Kabsah - Saudi Arabia
Kabsa is a family of rice dishes that are served mostly in Saudi Arabia — where it is commonly regarded as a national dish — and the other Arab states of the Gulf. Kabsa, though, is believed to be indigenous to Yemen. In places like Qatar, the United Arab Emirates, Bahrain and Kuwait the dish is popularly known as machbūs, but is served mostly in the same way
Machboos - Gulf region
Machboos is a popular rice and meat dish in Kuwait and other gulf countries. Machboos is similar to Biryani (from the Indian subcontinent) and Kabsa (from Saudi Arabia), all with varying cooking methods, ingredients, degree of spiciness, and assembly.
Muhammar - Bahrain
Muhammar is a traditional dish from Bahrain. It is a sweet, rice dish that imbued with spices and date palm. Usually eaten with fried or grilled fish. The rice is parboiled and then steamed. Caramelized sugar syrup gives the rice it's color and sweetness.
Bukhari Rice - Saudi Arabia
Bukhari Rice or Ruz al Bukhari is a very popular recipe in the Middle East, especially loved in the Saudi Arabia and Gulf countries, Bukhari Rice is an aromatic and flavorful rice dish that features numerous spices and has an interesting origin.
Basmati Rice Pilaf
A staple and simple rice dish of the Middle East. Rice pilaf is usually spiced (but not spicy) and various nuts and raisins are added to the rice depending on the region of the Middle East. Lebanese Rice Pilaf is made with vermicelli noodles toasted in clarified (rendered) butter.
Spicy Moroccan Rice
Spicy Moroccan rice -cooked with Moroccan spice seasonings- comes in different varieties with or without meats.
Arabic Rice Stuffing
Arabic-style rice stuffing is an easy dish that is used for chicken, lamb or turkey stuffing. It is also served as a side dish with traditional Arabic roasted leg of lamb or roasted chicken pieces. The rice stuffing is a also a great standalone dish and is usually made with ground lamb (or beef) and a variety of spices.
Ouzi (Baked Lamb and Rice)
Ouzi is a favorite Arabic rice and meat dish which consists of rice, peas, slow roasted or baked lamb (or minced lamb meat) with an assortment of spices, raisins and toasted nuts.

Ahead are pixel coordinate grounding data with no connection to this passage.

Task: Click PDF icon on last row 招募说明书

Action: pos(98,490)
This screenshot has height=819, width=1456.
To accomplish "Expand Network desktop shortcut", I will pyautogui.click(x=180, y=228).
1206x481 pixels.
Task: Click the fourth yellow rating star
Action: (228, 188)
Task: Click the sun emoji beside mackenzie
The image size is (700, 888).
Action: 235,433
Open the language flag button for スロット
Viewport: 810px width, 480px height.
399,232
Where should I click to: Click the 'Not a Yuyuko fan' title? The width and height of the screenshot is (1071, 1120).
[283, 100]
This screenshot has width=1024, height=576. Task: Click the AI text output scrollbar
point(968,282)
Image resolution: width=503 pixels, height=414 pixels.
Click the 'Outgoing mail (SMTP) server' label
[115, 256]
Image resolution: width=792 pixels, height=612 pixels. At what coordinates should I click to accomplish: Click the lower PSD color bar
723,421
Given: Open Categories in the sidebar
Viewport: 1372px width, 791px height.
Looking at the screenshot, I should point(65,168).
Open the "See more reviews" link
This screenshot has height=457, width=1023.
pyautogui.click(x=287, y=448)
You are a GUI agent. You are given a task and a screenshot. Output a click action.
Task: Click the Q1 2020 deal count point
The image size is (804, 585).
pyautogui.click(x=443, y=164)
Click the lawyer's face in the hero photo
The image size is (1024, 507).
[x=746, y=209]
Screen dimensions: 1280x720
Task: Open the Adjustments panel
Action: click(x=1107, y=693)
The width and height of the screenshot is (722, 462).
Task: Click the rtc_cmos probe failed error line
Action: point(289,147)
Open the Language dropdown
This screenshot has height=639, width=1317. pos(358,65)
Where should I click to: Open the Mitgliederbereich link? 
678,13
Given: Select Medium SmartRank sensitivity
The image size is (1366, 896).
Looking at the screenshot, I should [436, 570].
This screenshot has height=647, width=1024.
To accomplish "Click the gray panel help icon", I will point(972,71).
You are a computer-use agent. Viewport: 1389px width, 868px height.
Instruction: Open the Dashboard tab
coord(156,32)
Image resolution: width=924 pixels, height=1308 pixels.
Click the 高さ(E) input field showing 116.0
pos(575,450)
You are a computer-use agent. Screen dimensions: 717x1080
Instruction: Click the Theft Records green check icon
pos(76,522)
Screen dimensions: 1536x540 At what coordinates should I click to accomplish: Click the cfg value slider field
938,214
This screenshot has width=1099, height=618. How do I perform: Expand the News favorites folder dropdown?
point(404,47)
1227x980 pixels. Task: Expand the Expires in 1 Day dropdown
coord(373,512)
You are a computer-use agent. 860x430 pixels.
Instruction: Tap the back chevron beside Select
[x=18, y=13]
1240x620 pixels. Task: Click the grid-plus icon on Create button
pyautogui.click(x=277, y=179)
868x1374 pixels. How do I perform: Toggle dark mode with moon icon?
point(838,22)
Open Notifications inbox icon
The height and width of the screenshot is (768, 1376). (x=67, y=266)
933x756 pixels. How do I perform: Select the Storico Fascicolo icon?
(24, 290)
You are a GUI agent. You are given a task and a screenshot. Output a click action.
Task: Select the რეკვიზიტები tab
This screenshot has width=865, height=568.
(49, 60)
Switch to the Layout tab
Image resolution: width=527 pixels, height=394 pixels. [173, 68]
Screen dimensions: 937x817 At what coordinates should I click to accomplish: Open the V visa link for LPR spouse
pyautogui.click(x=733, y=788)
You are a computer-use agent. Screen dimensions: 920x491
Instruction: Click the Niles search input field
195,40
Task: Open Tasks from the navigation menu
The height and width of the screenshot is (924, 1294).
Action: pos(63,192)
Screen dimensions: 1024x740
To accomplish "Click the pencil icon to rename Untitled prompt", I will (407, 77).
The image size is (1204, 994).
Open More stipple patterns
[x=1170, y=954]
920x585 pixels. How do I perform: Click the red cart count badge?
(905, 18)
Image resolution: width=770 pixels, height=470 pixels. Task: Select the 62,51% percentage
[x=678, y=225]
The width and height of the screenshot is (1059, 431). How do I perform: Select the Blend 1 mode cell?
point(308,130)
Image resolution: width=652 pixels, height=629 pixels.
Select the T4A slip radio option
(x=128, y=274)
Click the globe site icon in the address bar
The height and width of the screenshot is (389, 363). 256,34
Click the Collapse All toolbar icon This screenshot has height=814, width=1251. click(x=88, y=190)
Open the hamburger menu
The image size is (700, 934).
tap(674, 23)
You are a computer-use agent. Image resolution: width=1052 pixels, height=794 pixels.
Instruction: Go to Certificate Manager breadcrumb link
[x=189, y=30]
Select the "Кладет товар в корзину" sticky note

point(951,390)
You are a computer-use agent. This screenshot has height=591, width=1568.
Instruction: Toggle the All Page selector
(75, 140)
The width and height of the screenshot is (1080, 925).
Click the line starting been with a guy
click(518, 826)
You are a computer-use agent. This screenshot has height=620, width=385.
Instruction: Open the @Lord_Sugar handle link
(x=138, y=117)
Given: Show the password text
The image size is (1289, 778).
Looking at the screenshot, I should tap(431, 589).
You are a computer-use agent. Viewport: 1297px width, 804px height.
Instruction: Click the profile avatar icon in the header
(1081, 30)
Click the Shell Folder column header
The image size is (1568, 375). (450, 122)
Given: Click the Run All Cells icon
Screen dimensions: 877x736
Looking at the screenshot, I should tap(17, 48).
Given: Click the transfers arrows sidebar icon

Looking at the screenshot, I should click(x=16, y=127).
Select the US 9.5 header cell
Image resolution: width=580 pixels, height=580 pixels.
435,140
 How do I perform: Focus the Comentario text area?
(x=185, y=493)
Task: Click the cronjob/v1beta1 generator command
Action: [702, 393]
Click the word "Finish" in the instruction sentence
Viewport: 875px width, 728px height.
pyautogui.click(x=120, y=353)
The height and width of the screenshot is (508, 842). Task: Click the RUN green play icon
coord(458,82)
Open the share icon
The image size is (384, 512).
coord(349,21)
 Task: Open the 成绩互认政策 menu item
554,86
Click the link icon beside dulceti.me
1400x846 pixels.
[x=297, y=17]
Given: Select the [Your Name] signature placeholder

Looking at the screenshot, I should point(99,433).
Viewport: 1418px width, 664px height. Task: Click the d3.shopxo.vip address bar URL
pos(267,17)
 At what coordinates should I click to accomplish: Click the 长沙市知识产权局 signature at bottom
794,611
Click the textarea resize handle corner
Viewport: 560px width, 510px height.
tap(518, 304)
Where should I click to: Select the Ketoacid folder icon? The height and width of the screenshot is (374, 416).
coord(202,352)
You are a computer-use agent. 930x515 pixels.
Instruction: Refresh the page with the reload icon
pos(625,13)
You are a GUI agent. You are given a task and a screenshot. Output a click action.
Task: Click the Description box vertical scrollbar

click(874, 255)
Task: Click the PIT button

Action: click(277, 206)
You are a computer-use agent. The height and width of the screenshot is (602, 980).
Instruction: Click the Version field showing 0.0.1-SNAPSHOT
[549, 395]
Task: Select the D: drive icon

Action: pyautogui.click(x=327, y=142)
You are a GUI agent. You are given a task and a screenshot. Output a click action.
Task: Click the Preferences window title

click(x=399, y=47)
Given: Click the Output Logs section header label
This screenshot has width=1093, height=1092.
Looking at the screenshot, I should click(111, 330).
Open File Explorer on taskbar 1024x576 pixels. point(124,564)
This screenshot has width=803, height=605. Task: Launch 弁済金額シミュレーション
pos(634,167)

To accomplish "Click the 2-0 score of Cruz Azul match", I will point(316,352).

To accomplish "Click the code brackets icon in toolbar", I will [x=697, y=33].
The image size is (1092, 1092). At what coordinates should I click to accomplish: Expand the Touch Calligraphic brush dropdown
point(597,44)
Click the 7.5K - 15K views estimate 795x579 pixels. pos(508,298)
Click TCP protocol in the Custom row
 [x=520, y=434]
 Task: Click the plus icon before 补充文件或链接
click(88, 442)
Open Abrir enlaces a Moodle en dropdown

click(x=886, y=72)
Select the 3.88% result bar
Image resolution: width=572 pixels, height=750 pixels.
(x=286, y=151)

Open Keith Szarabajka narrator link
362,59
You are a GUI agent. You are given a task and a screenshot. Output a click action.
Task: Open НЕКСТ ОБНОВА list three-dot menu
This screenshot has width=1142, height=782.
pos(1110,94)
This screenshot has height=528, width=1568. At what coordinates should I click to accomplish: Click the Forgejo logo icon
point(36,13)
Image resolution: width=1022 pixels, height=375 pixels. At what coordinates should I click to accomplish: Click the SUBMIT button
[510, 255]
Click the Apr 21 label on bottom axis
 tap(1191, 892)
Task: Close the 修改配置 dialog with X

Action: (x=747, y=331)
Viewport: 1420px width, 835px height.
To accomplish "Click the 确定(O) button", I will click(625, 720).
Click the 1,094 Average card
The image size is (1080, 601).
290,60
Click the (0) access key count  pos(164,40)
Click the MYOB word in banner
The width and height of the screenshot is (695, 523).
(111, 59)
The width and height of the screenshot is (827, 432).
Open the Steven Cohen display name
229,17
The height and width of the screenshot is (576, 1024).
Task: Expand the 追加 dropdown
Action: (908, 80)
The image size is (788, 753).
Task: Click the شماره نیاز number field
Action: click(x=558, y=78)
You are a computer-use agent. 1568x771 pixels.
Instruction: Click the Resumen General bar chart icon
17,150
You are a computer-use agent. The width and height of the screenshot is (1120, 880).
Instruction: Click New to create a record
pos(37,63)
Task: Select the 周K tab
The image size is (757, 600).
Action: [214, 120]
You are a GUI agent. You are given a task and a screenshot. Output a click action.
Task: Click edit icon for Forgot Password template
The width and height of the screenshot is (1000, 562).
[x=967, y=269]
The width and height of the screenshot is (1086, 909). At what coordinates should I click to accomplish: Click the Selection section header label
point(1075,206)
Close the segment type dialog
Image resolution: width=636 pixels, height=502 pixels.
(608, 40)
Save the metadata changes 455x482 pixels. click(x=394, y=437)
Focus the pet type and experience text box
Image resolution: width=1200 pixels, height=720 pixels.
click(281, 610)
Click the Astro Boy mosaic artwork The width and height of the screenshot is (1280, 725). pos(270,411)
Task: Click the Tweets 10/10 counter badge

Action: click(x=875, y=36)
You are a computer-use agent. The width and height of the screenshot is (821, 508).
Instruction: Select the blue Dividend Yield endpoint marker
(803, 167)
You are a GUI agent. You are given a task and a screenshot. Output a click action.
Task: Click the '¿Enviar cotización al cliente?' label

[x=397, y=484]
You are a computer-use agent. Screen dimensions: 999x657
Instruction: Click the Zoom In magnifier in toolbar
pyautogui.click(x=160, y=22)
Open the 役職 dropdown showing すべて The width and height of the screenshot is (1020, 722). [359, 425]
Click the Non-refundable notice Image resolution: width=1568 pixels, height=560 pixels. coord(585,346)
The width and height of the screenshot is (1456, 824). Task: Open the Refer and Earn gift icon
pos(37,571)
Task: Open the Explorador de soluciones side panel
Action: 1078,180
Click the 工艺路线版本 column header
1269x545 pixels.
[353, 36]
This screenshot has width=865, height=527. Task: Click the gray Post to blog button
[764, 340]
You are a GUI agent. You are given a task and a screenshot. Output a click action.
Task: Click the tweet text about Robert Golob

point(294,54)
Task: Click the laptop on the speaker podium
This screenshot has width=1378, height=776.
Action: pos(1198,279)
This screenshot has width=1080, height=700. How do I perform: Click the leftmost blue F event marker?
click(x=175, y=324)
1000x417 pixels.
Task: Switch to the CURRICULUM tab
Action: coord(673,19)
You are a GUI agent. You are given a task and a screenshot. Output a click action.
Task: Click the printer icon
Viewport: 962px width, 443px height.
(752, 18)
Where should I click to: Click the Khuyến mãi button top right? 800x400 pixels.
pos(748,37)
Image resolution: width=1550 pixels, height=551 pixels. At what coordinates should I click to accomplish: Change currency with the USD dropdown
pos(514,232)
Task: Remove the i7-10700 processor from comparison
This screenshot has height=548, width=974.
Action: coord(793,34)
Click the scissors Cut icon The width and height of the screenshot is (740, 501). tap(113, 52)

Biryani is an extremely popular Indian spicy rice dish. The Arabic version have less or no chilies and therefore not as spicy. While similar cooked meat and rice dishes (i.e. Maqluba, Kabsa) are common in the Middle East, Biryani in the region likely has roots in the longstanding merchant and cultural ties between the Arabian Peninsula and Iraq with South Asia. Thus, Biryani is more typically found in places like Iraq, Kuwait, Saudi Arabia, Qatar, Bahrain, UAE and Oman.
Qabuli pulao (Afghani Rice)
Qabuli pulao is the most popular dish in Afghanistan, and is considered the national dish. It is a made by cooking basmati or long grained rice in a brothy sauce (which makes the rice brown). This dish may be made with lamb, chicken, or beef. Qabuli Palau is baked in the oven and topped with fried sliced carrots and raisins. Chopped nuts like pistachios or almonds may be added as well. The meat is covered by the rice or buried in the middle of the dish.
Persian Tah-Dig Rice
Tahdig is a specialty of Iranian cuisine consisting of crisp rice taken from the bottom of the pot in which the rice (chelow) is cooked. It is traditionally served to guests at a meal. Ingredients commonly added to Tahdig include yogurt and saffron, bread, potato and tomato. Variations of Tahdig include placing thin vegetable slices at the bottom of the pot, so they crisp up instead of the rice. Common vegetables include potato, carrots, and lettuce. Iranians also apply this crisping method to spaghetti as well, providing a hardened base.